Recently I have been meditating on the Lord’s “banquet” for his children. I had written about my gratitude and joy in being one of the passersby invited in to enjoy the feast after others had failed to respond to the King’s invitation.
Once again today the thought crossed my mind….as I remembered a time when the Lord spoke to my heart after a difficult season and said simply, “Welcome to the banquet.” As I remembered that long-ago assurance from God, I had a picture flash in my mind. It was a memory of my Uncle Vernon, deceased now. He was a Master Sergeant in the U.S. Army, a paratrooper in the 82nd Airborne stationed at Ft. Benning. He did 3 tours in Vietnam when I was in elementary school. It was my introduction in the 60’s to how unsettled and uncertain life can be. I remember when he volunteered for the third tour overhearing a conversation between him and a family member, perhaps it was my Daddy, who asked him why he was going back. He said, very matter-of-factly, “I know what I’m doing in a war zone, how to survive. I can save the lives of some of those young troops by being there with them.” I remember being in church and praying fervently for his safety and having the Lord’s presence enfold me with such comfort I knew he’d come home. And he did.
When our large extended family got together at the old Antioch Primitive Baptist Church in Barbour County, AL for reunions he was there. He would stand and talk to folks while others went through the line to eat. I asked him one time why he waited until the very end of the line to serve his own plate. He said with a laugh, “So I can take all that I want without feeling bad about taking the last spoonful!” I suspect his pattern of talking, then serving his own plate after others were done was not just a matter of courtesy and conscience about not taking food away from others. It always seemed to me that he simply enjoyed the fellowship with cousins, aunts, and uncles, nieces and nephews, and others and the annual conversations to catch up on one anothers’ lives was more important to him than the food, even as delicious as it always was.
I think the banquet offered by the Lord, too, though delicious for sure, is also about the relationships….with him and with his people, not about food. Like Uncle Vernon, I am content at the King’s banquet to be at the end of the line…..and I can enjoy all that I desire knowing that there is always more for any who come late or desire seconds!
Luke 14:7-15 (The Voice) Jesus: Whenever someone invites you to a wedding dinner, don’t sit at the head table.

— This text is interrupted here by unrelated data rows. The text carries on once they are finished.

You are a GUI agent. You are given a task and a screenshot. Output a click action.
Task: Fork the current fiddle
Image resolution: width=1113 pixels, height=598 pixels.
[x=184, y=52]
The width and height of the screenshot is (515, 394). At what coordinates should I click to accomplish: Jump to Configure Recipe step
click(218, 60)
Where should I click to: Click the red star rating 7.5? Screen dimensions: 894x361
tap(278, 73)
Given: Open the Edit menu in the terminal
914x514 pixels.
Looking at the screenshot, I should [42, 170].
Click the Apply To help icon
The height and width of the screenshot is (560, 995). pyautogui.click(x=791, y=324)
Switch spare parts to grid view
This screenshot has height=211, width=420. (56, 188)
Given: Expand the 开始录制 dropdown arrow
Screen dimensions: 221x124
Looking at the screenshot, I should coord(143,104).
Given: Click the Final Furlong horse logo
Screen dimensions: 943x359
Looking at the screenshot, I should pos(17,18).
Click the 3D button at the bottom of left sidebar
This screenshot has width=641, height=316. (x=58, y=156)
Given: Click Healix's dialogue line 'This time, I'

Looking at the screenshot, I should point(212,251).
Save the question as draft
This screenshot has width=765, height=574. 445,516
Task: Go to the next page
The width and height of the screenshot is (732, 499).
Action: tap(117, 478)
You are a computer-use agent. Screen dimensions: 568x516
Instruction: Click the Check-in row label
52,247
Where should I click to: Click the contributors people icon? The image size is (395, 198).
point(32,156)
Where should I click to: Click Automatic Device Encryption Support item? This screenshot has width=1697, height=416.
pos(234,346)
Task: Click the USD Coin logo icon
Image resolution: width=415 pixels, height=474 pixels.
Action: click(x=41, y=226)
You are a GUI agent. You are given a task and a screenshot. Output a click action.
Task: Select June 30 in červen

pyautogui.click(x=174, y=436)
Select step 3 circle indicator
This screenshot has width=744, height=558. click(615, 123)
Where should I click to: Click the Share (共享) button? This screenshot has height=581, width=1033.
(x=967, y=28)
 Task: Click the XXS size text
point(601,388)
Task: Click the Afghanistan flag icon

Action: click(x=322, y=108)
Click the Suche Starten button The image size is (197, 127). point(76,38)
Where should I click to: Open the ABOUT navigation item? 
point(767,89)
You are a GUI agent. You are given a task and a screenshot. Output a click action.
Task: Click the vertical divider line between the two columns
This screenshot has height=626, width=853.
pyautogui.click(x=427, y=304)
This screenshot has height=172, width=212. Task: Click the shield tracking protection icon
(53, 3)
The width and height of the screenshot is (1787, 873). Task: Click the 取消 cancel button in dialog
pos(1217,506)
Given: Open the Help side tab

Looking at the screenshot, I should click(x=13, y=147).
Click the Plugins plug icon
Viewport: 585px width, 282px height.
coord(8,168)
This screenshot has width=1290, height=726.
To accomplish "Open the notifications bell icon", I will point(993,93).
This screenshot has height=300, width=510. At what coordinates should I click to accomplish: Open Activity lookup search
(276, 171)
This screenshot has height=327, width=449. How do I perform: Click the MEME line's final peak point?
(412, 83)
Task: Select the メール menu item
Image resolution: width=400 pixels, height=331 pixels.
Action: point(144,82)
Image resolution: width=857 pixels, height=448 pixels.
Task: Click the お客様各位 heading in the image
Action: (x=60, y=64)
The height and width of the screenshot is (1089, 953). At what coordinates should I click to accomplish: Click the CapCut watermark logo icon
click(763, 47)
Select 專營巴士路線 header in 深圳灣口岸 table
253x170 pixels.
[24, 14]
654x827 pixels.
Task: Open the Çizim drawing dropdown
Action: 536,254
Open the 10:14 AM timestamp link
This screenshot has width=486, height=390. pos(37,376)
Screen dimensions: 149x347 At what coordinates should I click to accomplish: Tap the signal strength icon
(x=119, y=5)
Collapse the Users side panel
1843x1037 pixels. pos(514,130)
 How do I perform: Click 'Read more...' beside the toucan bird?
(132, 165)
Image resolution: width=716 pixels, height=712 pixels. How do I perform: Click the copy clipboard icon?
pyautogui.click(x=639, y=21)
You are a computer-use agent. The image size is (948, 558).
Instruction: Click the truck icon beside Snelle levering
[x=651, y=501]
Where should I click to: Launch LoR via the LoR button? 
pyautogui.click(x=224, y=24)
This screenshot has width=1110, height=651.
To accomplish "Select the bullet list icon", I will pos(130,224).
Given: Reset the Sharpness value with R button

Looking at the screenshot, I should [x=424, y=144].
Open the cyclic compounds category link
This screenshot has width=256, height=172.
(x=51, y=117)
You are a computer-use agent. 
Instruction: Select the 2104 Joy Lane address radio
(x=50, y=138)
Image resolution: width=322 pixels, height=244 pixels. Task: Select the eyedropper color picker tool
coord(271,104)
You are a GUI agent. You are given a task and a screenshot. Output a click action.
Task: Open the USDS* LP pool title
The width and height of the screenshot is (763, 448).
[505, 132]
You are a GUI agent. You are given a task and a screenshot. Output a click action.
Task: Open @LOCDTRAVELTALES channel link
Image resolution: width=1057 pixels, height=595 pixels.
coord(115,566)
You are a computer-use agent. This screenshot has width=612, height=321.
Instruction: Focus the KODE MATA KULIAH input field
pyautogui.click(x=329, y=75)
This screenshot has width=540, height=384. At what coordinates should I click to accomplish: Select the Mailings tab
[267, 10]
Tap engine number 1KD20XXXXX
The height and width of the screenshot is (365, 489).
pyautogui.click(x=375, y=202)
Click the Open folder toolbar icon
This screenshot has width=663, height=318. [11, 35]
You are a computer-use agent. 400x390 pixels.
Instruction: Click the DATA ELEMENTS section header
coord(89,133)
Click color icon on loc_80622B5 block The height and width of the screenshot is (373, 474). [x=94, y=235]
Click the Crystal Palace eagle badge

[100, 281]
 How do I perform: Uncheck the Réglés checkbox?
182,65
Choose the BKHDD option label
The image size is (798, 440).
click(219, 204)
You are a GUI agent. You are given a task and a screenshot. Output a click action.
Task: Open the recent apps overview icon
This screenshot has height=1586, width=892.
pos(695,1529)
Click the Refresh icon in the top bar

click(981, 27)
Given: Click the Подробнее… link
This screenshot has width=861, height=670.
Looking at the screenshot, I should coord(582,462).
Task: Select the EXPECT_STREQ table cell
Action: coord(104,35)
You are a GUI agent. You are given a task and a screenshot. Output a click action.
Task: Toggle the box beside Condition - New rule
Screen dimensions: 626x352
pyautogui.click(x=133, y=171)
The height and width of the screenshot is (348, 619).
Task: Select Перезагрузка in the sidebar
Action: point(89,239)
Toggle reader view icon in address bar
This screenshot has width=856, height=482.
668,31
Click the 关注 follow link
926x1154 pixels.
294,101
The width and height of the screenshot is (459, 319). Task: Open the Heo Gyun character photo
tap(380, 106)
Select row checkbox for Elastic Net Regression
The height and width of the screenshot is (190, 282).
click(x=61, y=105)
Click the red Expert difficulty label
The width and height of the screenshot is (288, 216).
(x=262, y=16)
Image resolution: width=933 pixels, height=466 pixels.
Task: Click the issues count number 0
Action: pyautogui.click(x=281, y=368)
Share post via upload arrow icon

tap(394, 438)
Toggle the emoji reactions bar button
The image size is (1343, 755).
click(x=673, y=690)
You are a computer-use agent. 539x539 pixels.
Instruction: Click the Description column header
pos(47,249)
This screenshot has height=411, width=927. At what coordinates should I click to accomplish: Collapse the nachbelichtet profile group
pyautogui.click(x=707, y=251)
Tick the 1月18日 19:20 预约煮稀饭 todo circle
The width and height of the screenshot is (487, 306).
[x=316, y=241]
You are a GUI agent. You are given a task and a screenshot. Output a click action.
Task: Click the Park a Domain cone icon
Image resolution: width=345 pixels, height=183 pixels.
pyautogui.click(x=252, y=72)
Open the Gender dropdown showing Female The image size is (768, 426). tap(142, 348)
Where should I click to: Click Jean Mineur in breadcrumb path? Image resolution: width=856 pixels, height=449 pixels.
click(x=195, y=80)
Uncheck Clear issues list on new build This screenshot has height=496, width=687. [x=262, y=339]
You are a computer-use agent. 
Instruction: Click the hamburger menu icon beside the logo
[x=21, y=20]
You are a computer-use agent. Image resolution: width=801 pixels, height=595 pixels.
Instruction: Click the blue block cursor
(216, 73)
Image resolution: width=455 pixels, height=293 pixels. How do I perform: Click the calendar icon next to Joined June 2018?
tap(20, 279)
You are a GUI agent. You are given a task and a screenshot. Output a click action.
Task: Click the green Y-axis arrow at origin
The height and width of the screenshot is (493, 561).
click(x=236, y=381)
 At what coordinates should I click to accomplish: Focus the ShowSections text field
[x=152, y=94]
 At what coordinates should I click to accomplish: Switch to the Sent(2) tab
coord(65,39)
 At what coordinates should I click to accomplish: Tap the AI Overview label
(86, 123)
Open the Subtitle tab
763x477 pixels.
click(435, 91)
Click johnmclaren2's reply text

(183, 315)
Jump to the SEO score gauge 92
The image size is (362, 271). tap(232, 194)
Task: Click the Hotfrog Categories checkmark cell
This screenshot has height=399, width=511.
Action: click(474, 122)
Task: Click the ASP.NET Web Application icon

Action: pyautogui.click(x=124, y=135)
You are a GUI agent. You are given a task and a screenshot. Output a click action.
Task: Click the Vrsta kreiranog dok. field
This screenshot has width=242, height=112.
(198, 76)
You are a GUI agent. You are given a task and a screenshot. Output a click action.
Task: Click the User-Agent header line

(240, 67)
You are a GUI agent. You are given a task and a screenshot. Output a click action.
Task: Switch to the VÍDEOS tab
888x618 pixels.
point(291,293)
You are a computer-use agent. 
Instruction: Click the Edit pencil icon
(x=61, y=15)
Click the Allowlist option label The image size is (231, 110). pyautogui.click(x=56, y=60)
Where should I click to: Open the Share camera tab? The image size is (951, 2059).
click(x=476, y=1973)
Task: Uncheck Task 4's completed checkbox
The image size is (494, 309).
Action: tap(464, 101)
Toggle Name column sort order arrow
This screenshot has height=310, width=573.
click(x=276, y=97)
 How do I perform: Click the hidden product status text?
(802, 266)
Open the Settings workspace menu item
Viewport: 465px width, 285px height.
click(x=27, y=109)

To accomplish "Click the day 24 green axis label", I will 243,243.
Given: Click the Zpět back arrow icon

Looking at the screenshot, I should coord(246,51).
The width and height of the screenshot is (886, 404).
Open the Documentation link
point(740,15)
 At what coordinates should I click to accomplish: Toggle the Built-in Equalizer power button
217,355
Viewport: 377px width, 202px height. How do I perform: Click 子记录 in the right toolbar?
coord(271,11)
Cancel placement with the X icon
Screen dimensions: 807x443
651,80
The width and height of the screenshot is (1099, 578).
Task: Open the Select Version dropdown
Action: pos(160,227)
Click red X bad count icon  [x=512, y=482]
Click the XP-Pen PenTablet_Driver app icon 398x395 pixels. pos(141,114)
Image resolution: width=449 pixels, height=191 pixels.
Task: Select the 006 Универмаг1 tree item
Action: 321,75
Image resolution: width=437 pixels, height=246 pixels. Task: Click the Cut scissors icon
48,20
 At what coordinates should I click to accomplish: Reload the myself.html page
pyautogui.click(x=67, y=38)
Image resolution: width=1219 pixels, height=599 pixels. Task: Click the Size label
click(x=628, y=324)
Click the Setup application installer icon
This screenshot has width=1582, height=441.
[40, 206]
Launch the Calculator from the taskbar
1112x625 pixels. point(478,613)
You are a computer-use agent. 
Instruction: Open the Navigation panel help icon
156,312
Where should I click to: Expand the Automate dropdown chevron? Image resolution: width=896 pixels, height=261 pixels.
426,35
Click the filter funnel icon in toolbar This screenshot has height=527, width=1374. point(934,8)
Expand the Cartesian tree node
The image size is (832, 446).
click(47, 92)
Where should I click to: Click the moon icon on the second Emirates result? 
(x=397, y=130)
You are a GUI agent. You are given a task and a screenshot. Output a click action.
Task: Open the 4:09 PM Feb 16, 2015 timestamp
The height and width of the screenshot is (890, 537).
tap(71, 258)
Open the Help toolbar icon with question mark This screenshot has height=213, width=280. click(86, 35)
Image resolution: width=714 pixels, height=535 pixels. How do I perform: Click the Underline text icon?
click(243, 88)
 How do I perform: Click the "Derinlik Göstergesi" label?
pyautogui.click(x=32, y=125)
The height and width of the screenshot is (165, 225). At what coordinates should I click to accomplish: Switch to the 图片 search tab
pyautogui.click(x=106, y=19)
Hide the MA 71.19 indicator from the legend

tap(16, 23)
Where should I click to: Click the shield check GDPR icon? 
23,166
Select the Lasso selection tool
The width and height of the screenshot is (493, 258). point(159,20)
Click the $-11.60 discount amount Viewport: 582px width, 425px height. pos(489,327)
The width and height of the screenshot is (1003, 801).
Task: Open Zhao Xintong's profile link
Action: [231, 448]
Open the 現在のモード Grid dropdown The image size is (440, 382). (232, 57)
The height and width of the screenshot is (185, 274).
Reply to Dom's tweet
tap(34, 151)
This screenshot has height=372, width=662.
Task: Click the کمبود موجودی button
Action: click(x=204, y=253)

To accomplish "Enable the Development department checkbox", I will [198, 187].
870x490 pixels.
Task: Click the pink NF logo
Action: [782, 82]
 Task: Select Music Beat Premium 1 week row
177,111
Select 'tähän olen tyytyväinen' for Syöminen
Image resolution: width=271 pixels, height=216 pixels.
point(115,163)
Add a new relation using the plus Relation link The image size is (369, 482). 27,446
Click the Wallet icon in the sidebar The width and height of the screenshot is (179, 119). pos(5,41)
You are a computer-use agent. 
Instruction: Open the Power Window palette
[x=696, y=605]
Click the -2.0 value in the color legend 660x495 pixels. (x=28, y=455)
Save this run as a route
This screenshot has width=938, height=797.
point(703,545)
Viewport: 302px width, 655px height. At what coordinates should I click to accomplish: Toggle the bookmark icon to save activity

Someone more important than you might also have been invited, and your host will have to humiliate you publicly by telling you to give your seat to the other guest and to go find an open seat in the back of the room. Instead, go and sit in the back of the room. Then your host may find you and say, “My friend! Why are you sitting back here? Come up to this table near the front!” Then you will be publicly honored in front of everyone. Listen, if you lift yourself up, you’ll be put down, but if you humble yourself, you’ll be honored.
Jesus still wasn’t finished. Now He turned to the host who had invited Him to this gathering.
Jesus: When you host a dinner or banquet, don’t invite your friends, your brothers, your relatives, or your rich neighbors. If you do, they might invite you to a party of their own, and you’ll be repaid for your kindness. Instead, invite the poor, the amputees, the cripples, the blind. Then you’ll be blessed because they can never repay you. Your reward will come from God at the resurrection of the just and good.
Guest: Blessed is everyone who will eat bread in the kingdom of God!